The English term fencing, in the sense of "the action or art of using the sword scientifically" (OED), dates to the late 16th century, when it denoted systems designed for the Renaissance rapier. It is derived from the latinate defence (while conversely, the Romance term for fencing, scherma, escrima are derived from the Germanic (Old Frankish) *skrim "to shield, cover, defend").
The verb to fence derived from the noun fence, originally meaning "the act of defending", etymologically derived from Old French defens "defence", ultimately from the Latin. The first attestation of Middle English fens "defence" dates to the 14th century; the derived meaning "to surround with a fence" dates to c. 1500.
The first known English use of fence in reference to Renaissance swordsmanship is in William Shakespeare's Merry Wives of Windsor, (act i, scene 1), "with playing at sword and dagger with a master of fence," , and later, (act 2, scene 3) "Alas sir, I cannot fence" the term "fencer" is used in Much Ado About Nothing, "blunt as the fencer's foils, which hit, but hurt not." This specialized usage replaced the generic fight (Old English feohtan, cognate with the German fechten, which remains the standard term for "fencing" in Modern German).
The origins of armed combat are prehistoric, beginning with club, spear and axe. Fighting with shield and sword developed in the Bronze Age; bladed weapons such as the khopesh appeared in the Middle Bronze Age and the proper sword in the Late Bronze Age.

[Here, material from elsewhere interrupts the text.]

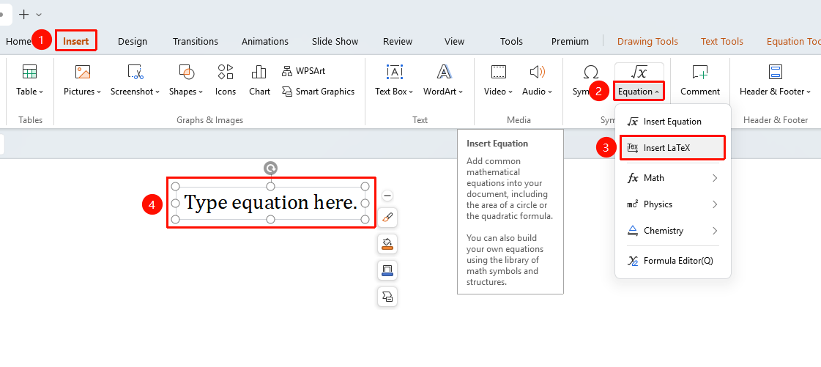Insert WPSArt graphic
Screen dimensions: 821x367
(303, 70)
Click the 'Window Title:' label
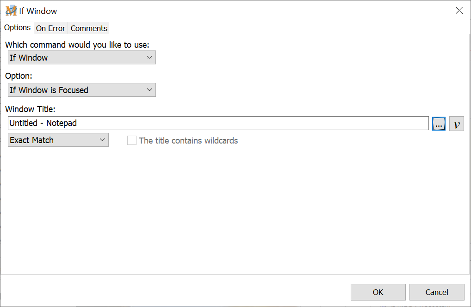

Homer's Iliad includes some of the earliest descriptions of combat with shield, sword and spear, usually between two heroes who pick one another for a duel. Roman gladiators engaged in dual combat in a sport-like setting, evolving out of Etruscan ritual. Tomb frescoes from Paestum (4th century BC) show paired fighters with helmets, spears and shields, in a propitiatory funeral blood rite that anticipates gladiator games.
Romans who frequented the gymnasia and baths often fenced with a stick whose point was covered with a ball. Vegetius, the Late Roman military writer, described practicing against a post and fencing with other soldiers. Vegetius describes how the Romans preferred the thrust over the cut, because puncture wounds enter the vital organs directly whereas cuts are often stopped by armour and bone. Raising the arm to deliver a cut exposes the side to a thrust. This doctrine was exploited by Italian fencing masters in the 16th Century and became the primary rationale behind both the Italian and French schools of fencing.
Middle Ages and Renaissance
Sword fighting schools can be found in European historical records dating back to the 12th century. In later times sword fighting teachers were paid by rich patrons to produce books about their fighting systems, called treatises. Sword fighting schools were forbidden in some European cities (particularly in England and France) during the medieval period, though court records show that such schools operated illegally.
The earliest surviving treatise on sword fighting, stored at the Royal Armouries Museum in Leeds, England, dates from around 1300 AD and is from Germany. It is known as I.33 and written in medieval Latin and Middle High German and deals with an advanced system of using the sword and buckler (smallest shield) together.
From 1400 onward, an increasing number of sword fighting treatises survived from across Europe, with the majority from the 15th century coming from Germany and Italy. In this period these arts were largely reserved for the knighthood and the nobility – hence most treatises deal with knightly weapons such as the rondel dagger, longsword, spear, pollaxe and armoured fighting mounted and on foot. Some treatises cover weapons available to the common classes, such as großes Messer and sword and buckler. Wrestling, both with and without weapons, armoured and unarmoured, was also featured heavily in the early sword fighting treatises.
The very first manual of fencing was published during 1471, by Diego de Valera.(in spite of the title, the book of Diego Valera was on heraldry, not about fencing). Fencing practice went through a revival, with the Marxbruder group, sometime about 1487 A.D. the group having formed some form of Fencing Guild.
The rapier was apparently introduced to England during a time circa to 1540 (according to listings of the armoury of Henry the VIIIth). During 1587 a certain Rowland Yorke (of otherwise ill-repute) might have introduced a particular technique with the rapier-sword to somewhere in England.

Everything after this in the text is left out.